## Source records
§ §
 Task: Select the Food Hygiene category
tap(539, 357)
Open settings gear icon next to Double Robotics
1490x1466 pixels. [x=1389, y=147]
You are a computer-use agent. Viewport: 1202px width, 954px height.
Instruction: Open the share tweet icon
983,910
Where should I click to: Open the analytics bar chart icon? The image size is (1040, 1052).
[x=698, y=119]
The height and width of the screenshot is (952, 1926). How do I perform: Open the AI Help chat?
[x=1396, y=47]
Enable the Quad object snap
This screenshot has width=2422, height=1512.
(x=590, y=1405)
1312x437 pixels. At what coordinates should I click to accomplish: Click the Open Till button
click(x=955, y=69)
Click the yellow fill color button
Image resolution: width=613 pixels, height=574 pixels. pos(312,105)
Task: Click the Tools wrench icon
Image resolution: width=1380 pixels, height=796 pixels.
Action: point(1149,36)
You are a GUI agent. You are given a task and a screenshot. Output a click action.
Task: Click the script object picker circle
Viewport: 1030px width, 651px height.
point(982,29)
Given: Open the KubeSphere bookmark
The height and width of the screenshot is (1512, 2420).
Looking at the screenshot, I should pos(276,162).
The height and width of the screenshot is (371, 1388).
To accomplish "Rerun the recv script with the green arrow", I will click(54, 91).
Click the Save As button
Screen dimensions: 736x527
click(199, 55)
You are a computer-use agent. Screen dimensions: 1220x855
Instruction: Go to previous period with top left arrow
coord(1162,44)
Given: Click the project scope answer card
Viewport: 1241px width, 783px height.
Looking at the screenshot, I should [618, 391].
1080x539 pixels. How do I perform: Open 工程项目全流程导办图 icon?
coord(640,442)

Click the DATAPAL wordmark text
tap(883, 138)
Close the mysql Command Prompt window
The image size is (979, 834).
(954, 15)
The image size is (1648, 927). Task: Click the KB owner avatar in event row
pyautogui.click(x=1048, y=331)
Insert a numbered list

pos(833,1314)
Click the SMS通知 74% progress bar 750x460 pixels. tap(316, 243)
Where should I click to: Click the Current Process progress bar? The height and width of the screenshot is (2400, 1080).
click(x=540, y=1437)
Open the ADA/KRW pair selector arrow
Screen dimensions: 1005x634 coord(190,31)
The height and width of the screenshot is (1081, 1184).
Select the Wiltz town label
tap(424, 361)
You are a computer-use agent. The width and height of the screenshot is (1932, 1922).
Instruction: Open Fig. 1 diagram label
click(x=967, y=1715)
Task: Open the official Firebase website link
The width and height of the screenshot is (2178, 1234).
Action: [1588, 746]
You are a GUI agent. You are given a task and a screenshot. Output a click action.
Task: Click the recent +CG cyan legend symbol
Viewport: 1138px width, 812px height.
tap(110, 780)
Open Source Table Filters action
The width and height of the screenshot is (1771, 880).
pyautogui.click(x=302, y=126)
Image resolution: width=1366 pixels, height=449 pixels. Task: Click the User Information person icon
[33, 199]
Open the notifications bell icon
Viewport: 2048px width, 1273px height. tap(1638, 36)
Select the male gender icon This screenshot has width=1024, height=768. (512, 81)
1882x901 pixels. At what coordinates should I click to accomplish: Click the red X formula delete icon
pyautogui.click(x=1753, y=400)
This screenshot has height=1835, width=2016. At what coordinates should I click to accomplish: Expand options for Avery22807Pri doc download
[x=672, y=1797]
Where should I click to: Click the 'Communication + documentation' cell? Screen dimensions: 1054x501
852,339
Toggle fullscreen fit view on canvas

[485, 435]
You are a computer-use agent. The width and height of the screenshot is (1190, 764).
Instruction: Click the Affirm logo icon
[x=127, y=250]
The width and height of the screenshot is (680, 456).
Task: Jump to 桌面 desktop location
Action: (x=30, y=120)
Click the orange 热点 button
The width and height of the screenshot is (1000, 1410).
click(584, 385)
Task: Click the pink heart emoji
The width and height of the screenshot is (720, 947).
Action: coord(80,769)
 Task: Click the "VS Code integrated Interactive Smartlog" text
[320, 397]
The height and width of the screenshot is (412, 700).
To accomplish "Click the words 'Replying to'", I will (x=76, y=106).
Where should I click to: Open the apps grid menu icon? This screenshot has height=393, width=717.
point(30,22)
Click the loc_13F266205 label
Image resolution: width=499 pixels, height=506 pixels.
§ §
## What you will do
Recast the records, from their first line up to and including the line containing "Looking at the screenshot, I should [618, 391].", as a JSON list of strings with one string per line and blank lines omitted.

## Result for this task
[
  " Task: Select the Food Hygiene category",
  "tap(539, 357)",
  "Open settings gear icon next to Double Robotics",
  "1490x1466 pixels. [x=1389, y=147]",
  "You are a computer-use agent. Viewport: 1202px width, 954px height.",
  "Instruction: Open the share tweet icon",
  "983,910",
  "Where should I click to: Open the analytics bar chart icon? The image size is (1040, 1052).",
  "[x=698, y=119]",
  "The height and width of the screenshot is (952, 1926). How do I perform: Open the AI Help chat?",
  "[x=1396, y=47]",
  "Enable the Quad object snap",
  "This screenshot has width=2422, height=1512.",
  "(x=590, y=1405)",
  "1312x437 pixels. At what coordinates should I click to accomplish: Click the Open Till button",
  "click(x=955, y=69)",
  "Click the yellow fill color button",
  "Image resolution: width=613 pixels, height=574 pixels. pos(312,105)",
  "Task: Click the Tools wrench icon",
  "Image resolution: width=1380 pixels, height=796 pixels.",
  "Action: point(1149,36)",
  "You are a GUI agent. You are given a task and a screenshot. Output a click action.",
  "Task: Click the script object picker circle",
  "Viewport: 1030px width, 651px height.",
  "point(982,29)",
  "Given: Open the KubeSphere bookmark",
  "The height and width of the screenshot is (1512, 2420).",
  "Looking at the screenshot, I should pos(276,162).",
  "The height and width of the screenshot is (371, 1388).",
  "To accomplish \"Rerun the recv script with the green arrow\", I will click(54, 91).",
  "Click the Save As button",
  "Screen dimensions: 736x527",
  "click(199, 55)",
  "You are a computer-use agent. Screen dimensions: 1220x855",
  "Instruction: Go to previous period with top left arrow",
  "coord(1162,44)",
  "Given: Click the project scope answer card",
  "Viewport: 1241px width, 783px height.",
  "Looking at the screenshot, I should [618, 391]."
]